I don’t think there’s yet been a definitive screen version of H. G. Wells’s still thrilling novel, and maybe there will never be one. Any potential adaptors have to make one very important decision right away; do they set it in its accurate Victorian time period or in the present day? The two movie versions did the latter, and did well with it, though I personally yearn to see the story happen in the time it was written [I’m choosing to forget that godawful TV miniseries that ruined Christmas a few years ago]. For a start we could have a recreation of one of the most exciting and tragic parts of the novel, the “Thunderchild” sequence where a heroic ship protects an evacuation fleet to Europe and even destroys two tripods before eventually succumbing to the invaders. To be honest I wasn’t too keen on this 1953 version the first time I saw it in the late ’70s. By rights it ought to have totally thrilled this eight or nine year old, but the trouble was he’d been listening to the Jeff Wayne album adaptation [which was basically the novel with songs] for the last couple of years, so he found a lot to complain about. Why were the Martians and their machines different? I was hoping for the tentacled creatures and the tripods and got inferior substitutes. Where was the red weed? Said weed was one of the best parts of the album, the earth’s surface being transformed into that of Mars. Why was there no “Ullah” war cry? Why was the plot changed so much? At least the scene in the house was there, sort of, and it was scary. The ending was right, but – honestly – this was not The War Of The Worlds as I knew it. Of course I later changed my mind. It is, after all, one of the most exciting of ’50s science fiction films, done and dusted in 85 minutes despite its scale.
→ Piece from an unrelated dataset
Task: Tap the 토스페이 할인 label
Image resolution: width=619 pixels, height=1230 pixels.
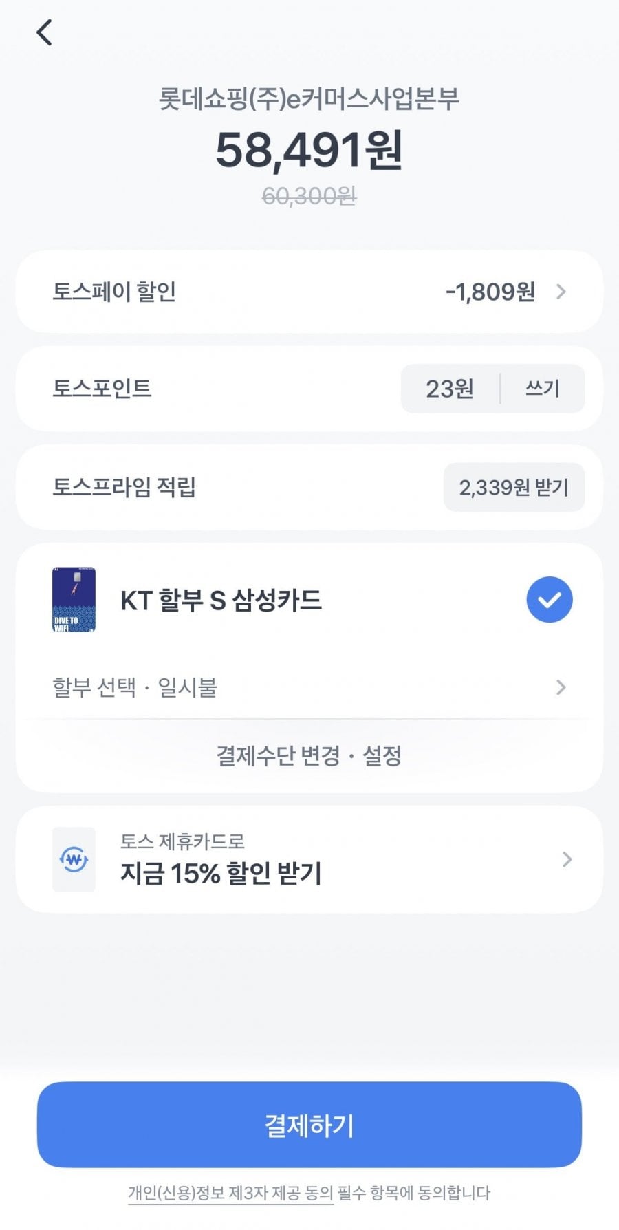Action: pyautogui.click(x=114, y=292)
In terms of spectacle it remains pretty good too, though budget cuts did have an effect, there are clumsy aspects, plus there’s one element that producer George Pal put into the story which annoys the Doc considerably.

Wells’ still thrilling novel was notoriously turned into a radio play in 1938, directed and narrated by Orson Welles. The “breaking news” style of its first half incited a panic by convincing some listeners that a Martian invasion was really taking place, though the scale of this was exaggerated by the press. The film rights were purchased by Paramount in 1925, and Cecil B. DeMille was to direct a version that year; for three decades he was still interested but few others were. Sergei Eisenstein who was intrigued for a while, and in 1952 Alfred Hitchcock became interested, while Ray Harryhausen sent test footage of an animated Martian to Paramount; he wanted to set the story in the Victorian era, but got no response. DeMille, who still had the rights, eventually gave up and handed control to George Pal, who chose Byron Haskin to direct. Pal wanted the audience to put on 3-D glasses when people put on goggles an hour or so into the film, the rest of it being in 3-D, but Paramount, as they had done for Pal’s When Worlds Collide, reduced the budget – science fiction was considered more for ‘B’ movies, after all. Two days into filming, production was briefly halted when it was discovered that filming rights were only for a silent version; this was quickly resolved. Corona, California doubled for the fictitious town of Linda Rosa, and the hills and main thoroughfares of El Sereno, Los Angeles, were also used, though sets were mostly used. The heat ray was created by burning welding wire with a blowtorch forcing the sparks off of it. Its sound was done by attaching a slightly off-center wooden disk to a power drill, running it at the fastest speed, and touching it to a string on an electric guitar. The film was a huge hit and, despite the many changes that Pal made to the book, with the human drama almost entirely different though some of its big scenes did make it in, Wells’ estate were happy and let Pal choose another Wells property to film; he picked The Time Machine, which became in my view his greatest work.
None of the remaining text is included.